T.A.R. Abruzzo – Sezione Staccata di Pescara (Sezione Prima) – Sentenza del 29.10.2025 n. 382 – Pres. Passoni Est. Balloriani

T.A.R. Abruzzo – Sezione Staccata di Pescara (Sezione Prima) – Sentenza del 29.10.2025 n. 382 – Pres. Passoni Est. Balloriani

In materia di riparto di giurisdizione nelle controversie relative a procedure concorsuali nell’ambito del pubblico impiego privatizzato, la cognizione della domanda, avanzata dal candidato utilmente collocato nella graduatoria finale e riguardante la pretesa al riconoscimento del diritto allo ‘scorrimento’ della graduatoria del concorso espletato, appartiene alla giurisdizione del giudice ordinario, facendosi valere, al di fuori dell’ambito della procedura concorsuale, il ‘diritto all’assunzione’.

Ove, invece, venga censurata la scelta dell’ente pubblico di coprire i posti della pianta organica, non mediante ‘scorrimento’ della graduatoria del precedente concorso, bensì con altra procedura, la pretesa al riconoscimento del diritto all’assunzione è consequenziale alla negazione degli effetti del provvedimento di indizione della diversa procedura (ed es. concorso interno, mobilità, etc.); dunque, si è in presenza di una contestazione che investe l’esercizio del potere dell’amministrazione, cui corrisponde una situazione di interesse legittimo, tutelabile innanzi al giudice amministrativo ai sensi dell’art. 63, comma 4, D.Lgs. n. 165/2001 (Cassazione, Sezioni Unite, n. 26272/2016; Cassazione 6159/2025).

L’aspettativa allo scorrimento della graduatoria nel periodo della sua vigenza non corrisponde a un diritto dell’interessato, tuttavia, nel momento in cui l’Amministrazione decide di assumere soggetti corrispondenti alle professionalità collocate in graduatoria, pubblicando un nuovo bando, sorge l’interesse qualificato e differenziato di chi è collocato in posizione utile in quella graduatoria a far rispettare l’obbligo di cui all’articolo 35, comma 5 ter, D.Lgs. 165/2001.

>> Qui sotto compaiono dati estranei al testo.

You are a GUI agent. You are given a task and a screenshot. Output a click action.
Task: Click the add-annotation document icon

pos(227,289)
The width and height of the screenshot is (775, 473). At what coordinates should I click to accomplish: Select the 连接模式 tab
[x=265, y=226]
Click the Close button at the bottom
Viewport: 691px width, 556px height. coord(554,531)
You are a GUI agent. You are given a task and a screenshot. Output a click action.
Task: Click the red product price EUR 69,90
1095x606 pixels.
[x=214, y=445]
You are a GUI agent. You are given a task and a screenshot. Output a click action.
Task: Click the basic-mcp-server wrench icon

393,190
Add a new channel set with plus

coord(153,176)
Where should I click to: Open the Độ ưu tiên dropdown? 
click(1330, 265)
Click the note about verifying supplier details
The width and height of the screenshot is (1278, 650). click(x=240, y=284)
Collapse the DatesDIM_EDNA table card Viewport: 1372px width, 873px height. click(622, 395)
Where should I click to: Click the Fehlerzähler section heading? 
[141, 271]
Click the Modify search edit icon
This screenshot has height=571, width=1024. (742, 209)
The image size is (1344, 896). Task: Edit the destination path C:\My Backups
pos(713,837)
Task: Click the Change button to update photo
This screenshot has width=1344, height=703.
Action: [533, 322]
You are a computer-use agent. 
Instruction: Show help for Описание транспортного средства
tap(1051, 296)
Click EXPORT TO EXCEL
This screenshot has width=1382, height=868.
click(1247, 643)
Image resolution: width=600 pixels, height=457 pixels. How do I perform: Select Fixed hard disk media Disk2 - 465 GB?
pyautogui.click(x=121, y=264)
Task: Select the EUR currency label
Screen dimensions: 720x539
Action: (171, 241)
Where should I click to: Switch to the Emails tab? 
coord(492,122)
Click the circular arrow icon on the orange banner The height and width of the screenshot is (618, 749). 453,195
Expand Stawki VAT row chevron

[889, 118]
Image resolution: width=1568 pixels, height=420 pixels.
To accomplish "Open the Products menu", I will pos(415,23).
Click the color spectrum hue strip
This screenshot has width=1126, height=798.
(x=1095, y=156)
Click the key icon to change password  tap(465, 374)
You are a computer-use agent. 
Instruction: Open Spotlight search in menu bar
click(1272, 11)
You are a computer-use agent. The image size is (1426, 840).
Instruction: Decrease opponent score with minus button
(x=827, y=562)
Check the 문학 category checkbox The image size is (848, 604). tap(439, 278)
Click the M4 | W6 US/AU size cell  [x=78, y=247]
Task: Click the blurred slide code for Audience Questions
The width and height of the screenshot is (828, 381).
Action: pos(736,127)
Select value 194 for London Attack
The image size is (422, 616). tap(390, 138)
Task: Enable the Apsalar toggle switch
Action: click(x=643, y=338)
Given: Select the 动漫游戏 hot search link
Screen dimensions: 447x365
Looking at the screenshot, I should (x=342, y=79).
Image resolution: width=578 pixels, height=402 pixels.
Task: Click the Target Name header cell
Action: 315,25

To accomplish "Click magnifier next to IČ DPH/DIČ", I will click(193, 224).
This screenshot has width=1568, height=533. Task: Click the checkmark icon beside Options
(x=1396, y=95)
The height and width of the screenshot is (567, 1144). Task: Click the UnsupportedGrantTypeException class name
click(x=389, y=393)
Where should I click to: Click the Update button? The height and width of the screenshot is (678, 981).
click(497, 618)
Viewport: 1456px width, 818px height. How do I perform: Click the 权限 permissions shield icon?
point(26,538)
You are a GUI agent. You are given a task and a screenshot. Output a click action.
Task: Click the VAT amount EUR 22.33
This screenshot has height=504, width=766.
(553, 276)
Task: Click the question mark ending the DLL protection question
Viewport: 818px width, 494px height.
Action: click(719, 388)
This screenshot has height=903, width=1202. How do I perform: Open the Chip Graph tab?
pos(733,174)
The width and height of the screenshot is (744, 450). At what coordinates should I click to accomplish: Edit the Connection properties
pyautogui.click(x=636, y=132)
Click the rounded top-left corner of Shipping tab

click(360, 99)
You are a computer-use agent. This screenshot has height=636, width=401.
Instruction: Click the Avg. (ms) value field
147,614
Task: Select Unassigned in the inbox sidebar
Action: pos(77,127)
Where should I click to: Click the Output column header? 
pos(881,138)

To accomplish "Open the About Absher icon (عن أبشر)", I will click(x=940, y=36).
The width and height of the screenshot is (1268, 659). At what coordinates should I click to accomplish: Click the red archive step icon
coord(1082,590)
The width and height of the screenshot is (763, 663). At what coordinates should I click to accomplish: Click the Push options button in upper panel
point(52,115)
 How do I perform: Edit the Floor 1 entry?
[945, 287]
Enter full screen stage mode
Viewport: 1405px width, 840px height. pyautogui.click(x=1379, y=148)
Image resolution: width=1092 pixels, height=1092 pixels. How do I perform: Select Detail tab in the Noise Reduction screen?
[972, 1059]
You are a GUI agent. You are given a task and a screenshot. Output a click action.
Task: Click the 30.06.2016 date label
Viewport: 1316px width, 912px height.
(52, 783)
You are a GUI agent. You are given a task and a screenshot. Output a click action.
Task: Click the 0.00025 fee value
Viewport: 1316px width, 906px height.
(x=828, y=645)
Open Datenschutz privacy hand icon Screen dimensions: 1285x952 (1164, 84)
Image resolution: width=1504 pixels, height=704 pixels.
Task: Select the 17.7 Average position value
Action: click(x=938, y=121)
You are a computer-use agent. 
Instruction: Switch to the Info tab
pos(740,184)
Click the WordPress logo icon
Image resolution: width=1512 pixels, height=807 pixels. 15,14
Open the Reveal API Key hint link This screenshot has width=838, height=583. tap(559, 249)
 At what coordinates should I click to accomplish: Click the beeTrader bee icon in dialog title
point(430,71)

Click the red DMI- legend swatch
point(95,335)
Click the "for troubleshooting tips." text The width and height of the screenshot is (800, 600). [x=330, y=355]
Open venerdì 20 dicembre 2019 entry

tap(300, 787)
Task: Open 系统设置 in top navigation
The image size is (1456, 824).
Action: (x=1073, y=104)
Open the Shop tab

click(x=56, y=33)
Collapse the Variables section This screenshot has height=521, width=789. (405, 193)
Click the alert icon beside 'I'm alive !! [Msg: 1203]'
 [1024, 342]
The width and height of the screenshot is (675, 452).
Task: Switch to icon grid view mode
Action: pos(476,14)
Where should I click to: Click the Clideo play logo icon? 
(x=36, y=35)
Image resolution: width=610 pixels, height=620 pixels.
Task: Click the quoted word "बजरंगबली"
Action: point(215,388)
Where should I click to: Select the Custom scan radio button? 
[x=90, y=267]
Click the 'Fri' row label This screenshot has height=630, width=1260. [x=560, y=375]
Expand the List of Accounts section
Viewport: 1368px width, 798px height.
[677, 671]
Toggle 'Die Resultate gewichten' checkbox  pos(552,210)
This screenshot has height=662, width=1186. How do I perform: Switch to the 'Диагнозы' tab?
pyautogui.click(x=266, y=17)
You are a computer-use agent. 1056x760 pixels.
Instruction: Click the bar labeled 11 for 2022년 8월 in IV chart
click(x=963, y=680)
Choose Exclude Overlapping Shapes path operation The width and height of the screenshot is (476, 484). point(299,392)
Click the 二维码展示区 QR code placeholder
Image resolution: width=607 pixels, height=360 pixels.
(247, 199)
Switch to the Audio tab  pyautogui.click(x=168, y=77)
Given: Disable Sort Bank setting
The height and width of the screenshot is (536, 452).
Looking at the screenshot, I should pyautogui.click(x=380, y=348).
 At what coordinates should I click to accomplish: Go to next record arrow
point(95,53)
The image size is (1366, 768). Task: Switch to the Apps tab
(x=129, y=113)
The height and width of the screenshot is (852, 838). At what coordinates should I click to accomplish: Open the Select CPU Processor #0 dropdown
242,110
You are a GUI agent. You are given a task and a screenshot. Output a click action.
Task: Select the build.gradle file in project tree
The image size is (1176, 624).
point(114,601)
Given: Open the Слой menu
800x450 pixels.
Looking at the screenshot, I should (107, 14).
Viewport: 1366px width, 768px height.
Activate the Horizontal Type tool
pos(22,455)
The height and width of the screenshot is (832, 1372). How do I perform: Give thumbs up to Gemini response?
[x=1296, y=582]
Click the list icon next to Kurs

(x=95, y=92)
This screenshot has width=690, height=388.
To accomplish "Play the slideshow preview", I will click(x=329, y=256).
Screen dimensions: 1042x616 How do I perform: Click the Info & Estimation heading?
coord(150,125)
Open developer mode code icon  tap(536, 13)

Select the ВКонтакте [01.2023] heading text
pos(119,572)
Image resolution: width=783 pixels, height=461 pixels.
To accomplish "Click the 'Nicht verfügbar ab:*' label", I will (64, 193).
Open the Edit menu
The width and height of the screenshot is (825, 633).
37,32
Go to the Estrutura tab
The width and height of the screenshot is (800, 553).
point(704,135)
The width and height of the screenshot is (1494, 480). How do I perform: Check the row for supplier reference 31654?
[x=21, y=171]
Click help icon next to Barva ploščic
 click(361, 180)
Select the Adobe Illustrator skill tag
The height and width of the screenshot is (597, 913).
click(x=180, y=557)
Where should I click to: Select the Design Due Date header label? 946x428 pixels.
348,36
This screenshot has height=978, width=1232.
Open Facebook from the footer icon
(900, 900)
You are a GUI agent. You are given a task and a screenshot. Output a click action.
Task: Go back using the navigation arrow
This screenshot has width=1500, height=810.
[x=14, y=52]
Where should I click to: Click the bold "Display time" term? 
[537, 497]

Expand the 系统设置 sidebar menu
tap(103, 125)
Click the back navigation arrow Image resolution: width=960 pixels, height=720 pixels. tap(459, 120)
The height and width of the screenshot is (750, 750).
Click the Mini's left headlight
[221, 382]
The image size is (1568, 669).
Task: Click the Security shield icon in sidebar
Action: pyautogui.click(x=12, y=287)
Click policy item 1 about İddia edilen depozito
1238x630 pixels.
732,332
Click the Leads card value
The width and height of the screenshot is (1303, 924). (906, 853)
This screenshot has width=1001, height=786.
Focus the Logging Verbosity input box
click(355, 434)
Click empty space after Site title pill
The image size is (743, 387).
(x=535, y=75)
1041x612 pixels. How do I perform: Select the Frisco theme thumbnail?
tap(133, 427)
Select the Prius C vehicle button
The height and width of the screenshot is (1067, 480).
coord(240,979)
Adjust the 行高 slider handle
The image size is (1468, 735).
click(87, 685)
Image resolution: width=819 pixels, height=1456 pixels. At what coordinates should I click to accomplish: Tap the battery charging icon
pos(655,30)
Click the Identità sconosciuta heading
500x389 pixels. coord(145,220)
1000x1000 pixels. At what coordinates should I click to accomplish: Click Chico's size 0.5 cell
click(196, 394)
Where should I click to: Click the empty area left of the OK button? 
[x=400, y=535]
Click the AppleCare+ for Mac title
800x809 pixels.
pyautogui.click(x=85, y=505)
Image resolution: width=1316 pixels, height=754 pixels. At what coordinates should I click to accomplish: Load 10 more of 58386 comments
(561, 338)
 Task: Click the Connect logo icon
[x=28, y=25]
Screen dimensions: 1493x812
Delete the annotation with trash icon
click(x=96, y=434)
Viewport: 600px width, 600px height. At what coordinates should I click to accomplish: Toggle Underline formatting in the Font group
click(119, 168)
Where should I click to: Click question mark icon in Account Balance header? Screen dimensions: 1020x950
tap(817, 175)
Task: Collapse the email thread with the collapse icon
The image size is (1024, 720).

La questione dei cd. motivi intrusi, benché possa influire sulla ammissibilità del ricorso quando incida sulla stessa specificità e individuabilità degli stessi, assume maggior rilievo sul piano dell’esclusione della possibilità di far valere l’omessa pronuncia come vizio revocatorio (Consiglio di Stato, sentenza n. 7509/2024).